Step 5: segmentation

Next, we segment mitochondria and a couple of features that we would expect TM to falsely score high on in some cases.

easymode segment mitochondrion membrane ice_particle ribosome --data denoised --output segmented --tta 4

Step 6: colocalization filtering

Using the segmentation outputs, we contextualize the particle star file by measuring each particles relation to surrounding mitochondrion, membrane, ribosome, and ice particle segmentations.
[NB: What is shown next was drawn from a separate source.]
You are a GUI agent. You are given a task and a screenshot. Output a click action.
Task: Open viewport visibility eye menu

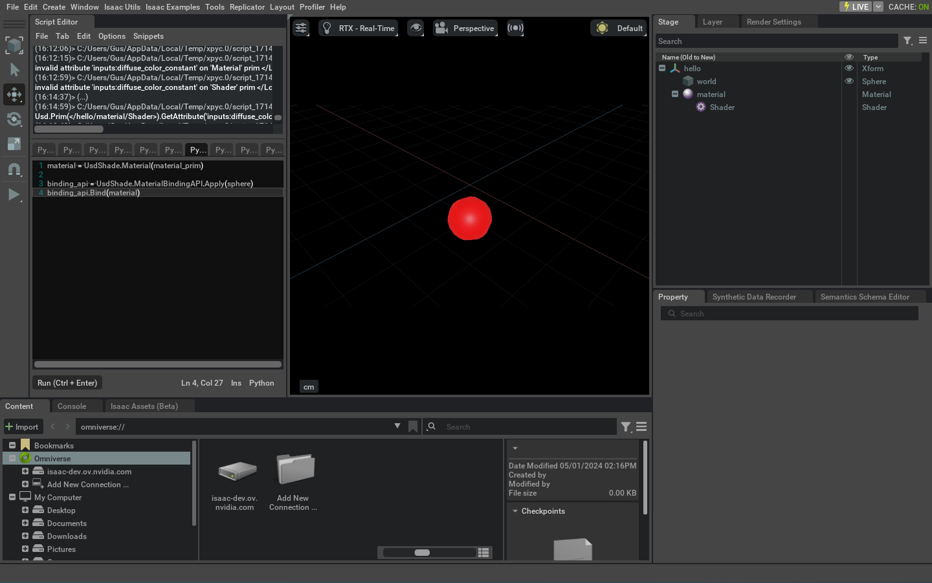(x=416, y=28)
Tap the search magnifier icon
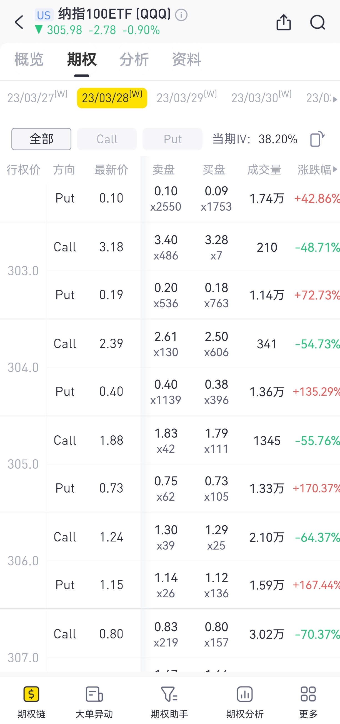The image size is (340, 724). (x=318, y=22)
See the explanation of Pom contextualize for more information about this process.

pom initialize
pom add_source --tomograms denoised/ --segmentations segemented/
pom contextualize --starfile particles_merged.star --samplers mitochondrion:500 membrane:0.5:1e6 ice_particle:0.5:1e6 ribosome:0.5:1e6 --substitutions .tomostar:_10.00Apx --out_star particles_merged.star

We discard particles when they are not inside a mitochondrion and when they are too close (within 50 Å) to membranes, ribosomes, or ice:

starutil particles_merged.star "pomMitochondrion500A>0.5" "pomDistMembraneT50>50" "pomDistRibosomeT50>50" "pomDistIceParticleT50>50" --output particles_filtered.star

This left us with a selection of just ~3.500 particles.

Step 7: averaging

We averaged both the unfiltered and filtered particle sets using identical Relion5/M procedures and without any 3D classification. The unfiltered set of 22,200 particles yielded an artefactual map with a nominal resolution of ~11 Å but no genuine structural features, dominated by what appeared to be averaged membrane density. The filtered set of 3.500 particles refined to 8.0 Å resolution and clearly showed the expected Hsp60–Hsp10 complex.